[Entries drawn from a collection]

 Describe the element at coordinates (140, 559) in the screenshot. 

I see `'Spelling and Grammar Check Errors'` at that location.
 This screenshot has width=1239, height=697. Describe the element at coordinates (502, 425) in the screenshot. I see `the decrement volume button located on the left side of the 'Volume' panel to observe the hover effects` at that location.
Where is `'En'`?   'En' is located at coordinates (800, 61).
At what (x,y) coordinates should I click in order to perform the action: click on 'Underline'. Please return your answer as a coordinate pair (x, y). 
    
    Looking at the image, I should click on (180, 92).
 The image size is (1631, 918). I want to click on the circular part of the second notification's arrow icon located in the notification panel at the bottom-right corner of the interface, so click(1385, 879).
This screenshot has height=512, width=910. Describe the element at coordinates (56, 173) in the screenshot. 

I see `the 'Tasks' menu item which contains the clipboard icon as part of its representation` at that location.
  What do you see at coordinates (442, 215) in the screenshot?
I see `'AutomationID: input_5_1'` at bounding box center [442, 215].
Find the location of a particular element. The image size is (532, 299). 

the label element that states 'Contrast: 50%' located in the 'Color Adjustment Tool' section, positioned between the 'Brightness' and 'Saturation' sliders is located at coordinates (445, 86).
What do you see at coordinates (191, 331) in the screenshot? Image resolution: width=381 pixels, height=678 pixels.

▶ _WRITTEN REQUEST_
Can you set down every one of the entries above word for word, leaving nothing out and changing nothing?

▶ _EXERCISE RESULT_
 Describe the element at coordinates (140, 559) in the screenshot. 

I see `'Spelling and Grammar Check Errors'` at that location.
 This screenshot has width=1239, height=697. Describe the element at coordinates (502, 425) in the screenshot. I see `the decrement volume button located on the left side of the 'Volume' panel to observe the hover effects` at that location.
Where is `'En'`?   'En' is located at coordinates (800, 61).
At what (x,y) coordinates should I click in order to perform the action: click on 'Underline'. Please return your answer as a coordinate pair (x, y). 
    
    Looking at the image, I should click on (180, 92).
 The image size is (1631, 918). I want to click on the circular part of the second notification's arrow icon located in the notification panel at the bottom-right corner of the interface, so click(1385, 879).
This screenshot has height=512, width=910. Describe the element at coordinates (56, 173) in the screenshot. 

I see `the 'Tasks' menu item which contains the clipboard icon as part of its representation` at that location.
  What do you see at coordinates (442, 215) in the screenshot?
I see `'AutomationID: input_5_1'` at bounding box center [442, 215].
Find the location of a particular element. The image size is (532, 299). 

the label element that states 'Contrast: 50%' located in the 'Color Adjustment Tool' section, positioned between the 'Brightness' and 'Saturation' sliders is located at coordinates (445, 86).
What do you see at coordinates (191, 331) in the screenshot? Image resolution: width=381 pixels, height=678 pixels.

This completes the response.